# TASK OBJECTIVE:
Return every line of the data that contains the string "agent".

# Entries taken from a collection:
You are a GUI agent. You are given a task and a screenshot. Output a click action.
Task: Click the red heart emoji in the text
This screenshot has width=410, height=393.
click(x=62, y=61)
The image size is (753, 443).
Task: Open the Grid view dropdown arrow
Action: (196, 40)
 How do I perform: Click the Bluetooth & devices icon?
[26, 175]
--
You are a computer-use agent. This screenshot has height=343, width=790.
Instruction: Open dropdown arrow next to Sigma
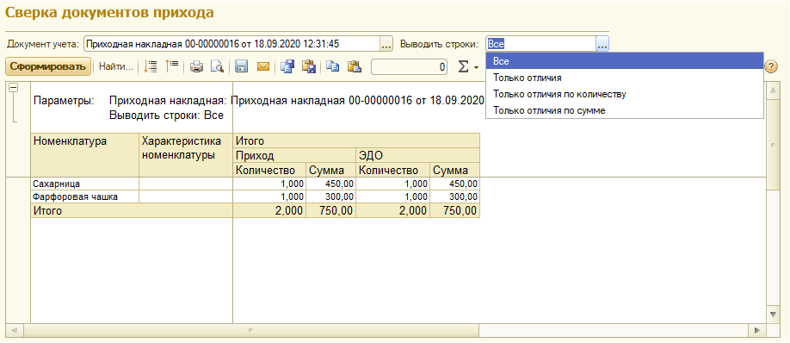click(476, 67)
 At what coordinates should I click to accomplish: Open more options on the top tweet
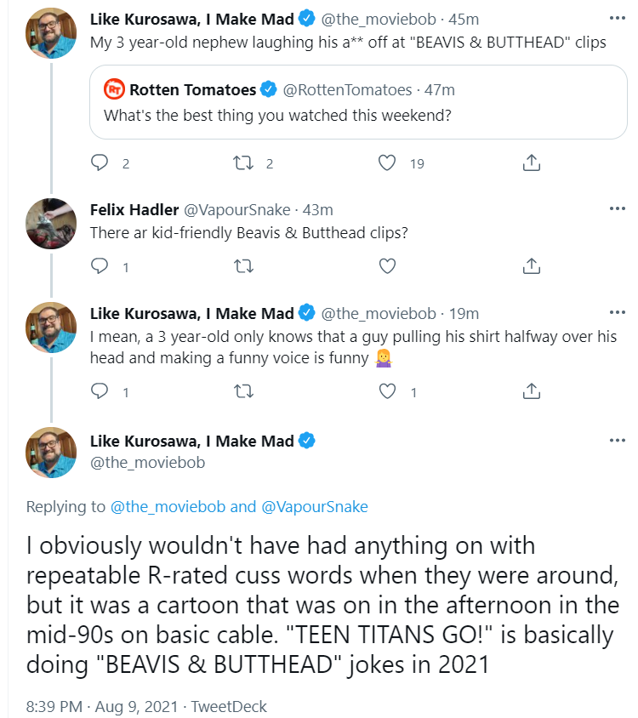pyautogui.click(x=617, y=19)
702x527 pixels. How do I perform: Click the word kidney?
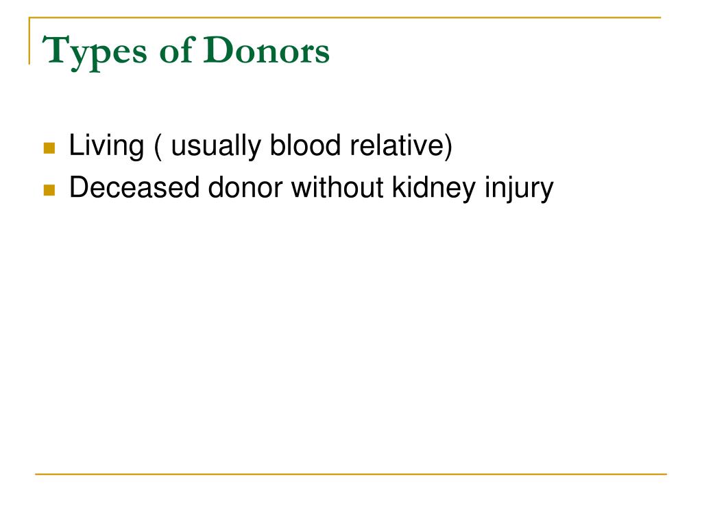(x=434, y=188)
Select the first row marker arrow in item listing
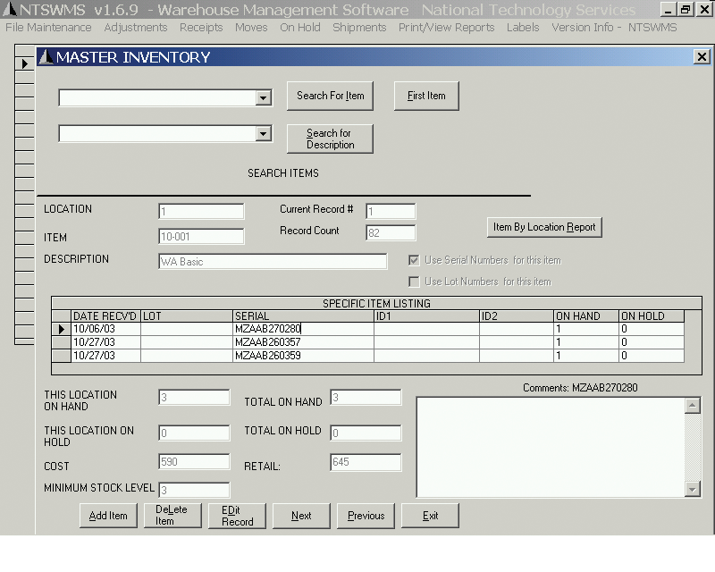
--
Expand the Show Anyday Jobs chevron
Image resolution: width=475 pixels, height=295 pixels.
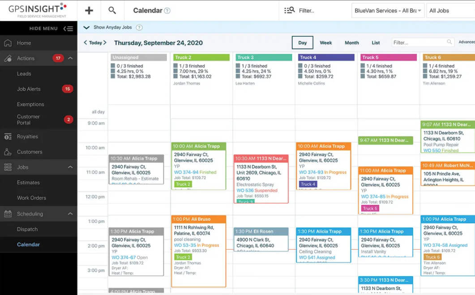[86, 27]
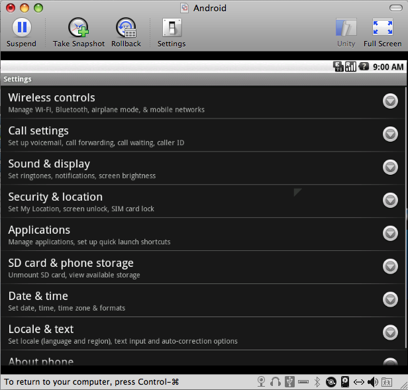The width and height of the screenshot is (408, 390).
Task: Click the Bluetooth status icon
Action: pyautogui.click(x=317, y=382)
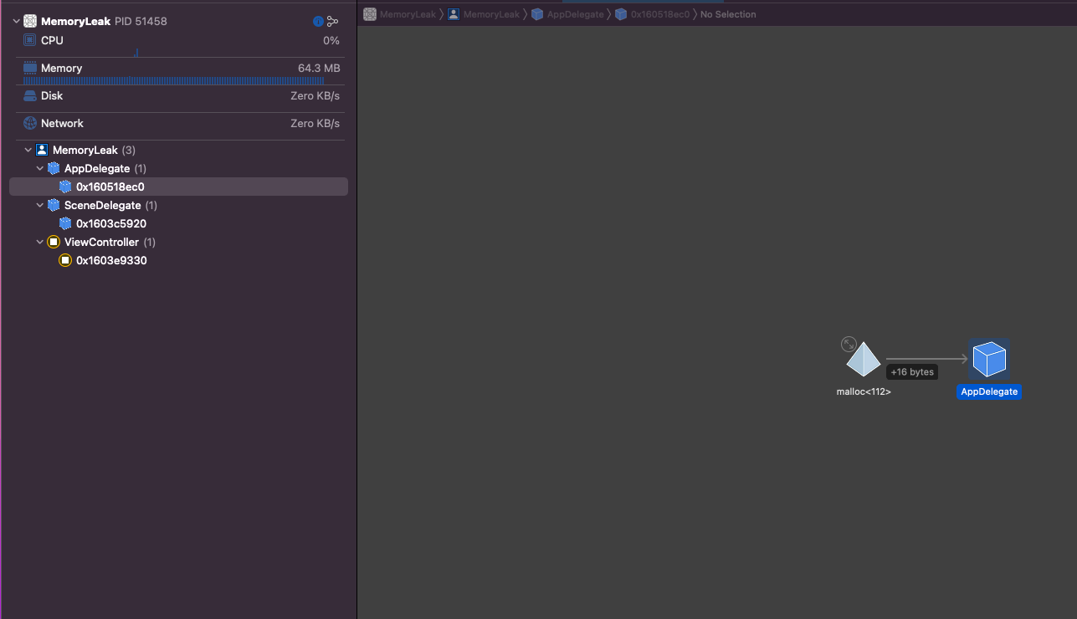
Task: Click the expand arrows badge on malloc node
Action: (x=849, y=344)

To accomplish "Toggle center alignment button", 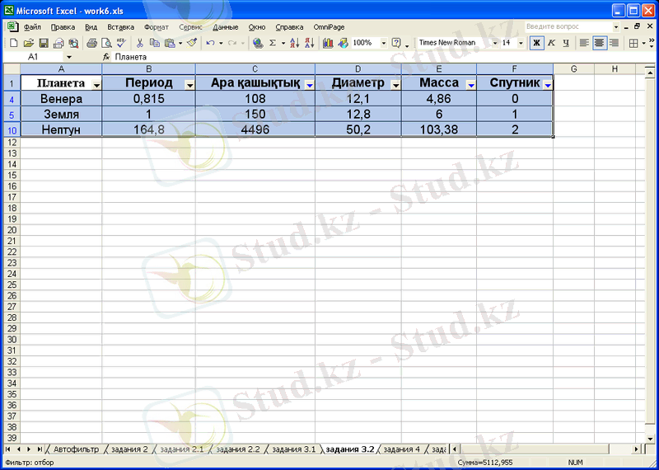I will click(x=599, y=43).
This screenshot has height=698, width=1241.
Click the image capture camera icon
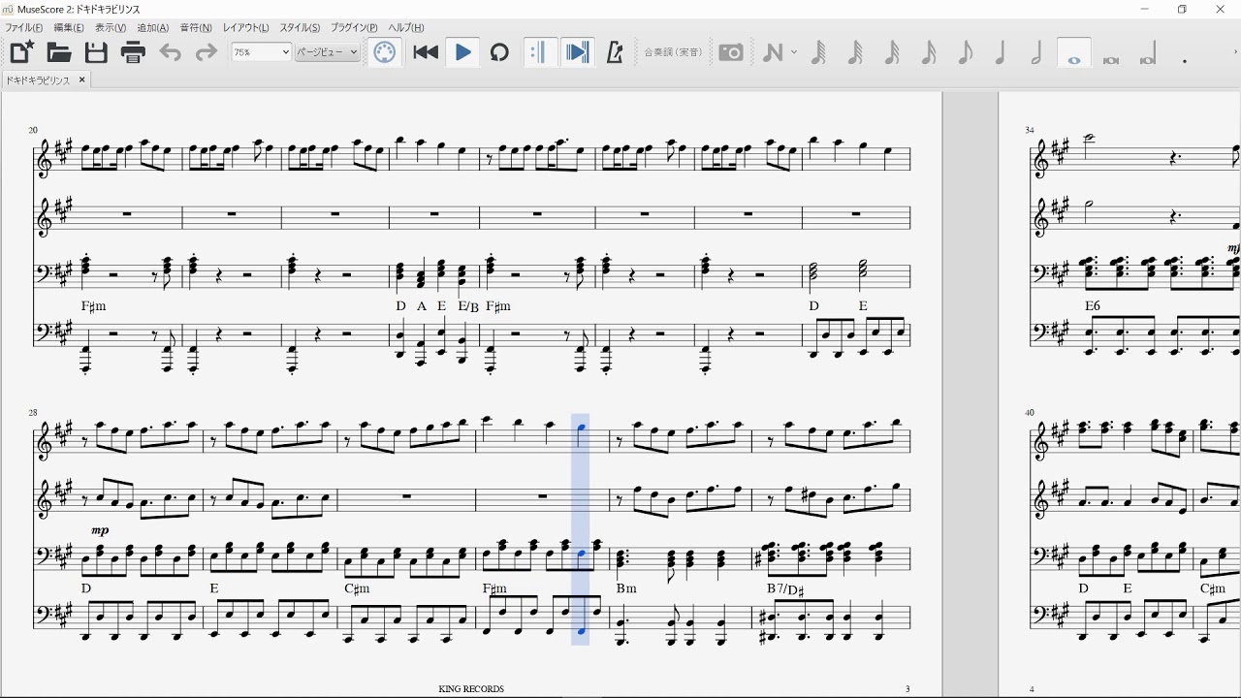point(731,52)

# RESULT OF THIS TASK:
You are a GUI agent. You are given a task and a screenshot. Output a click action.
You are a computer-use agent. This screenshot has height=343, width=790.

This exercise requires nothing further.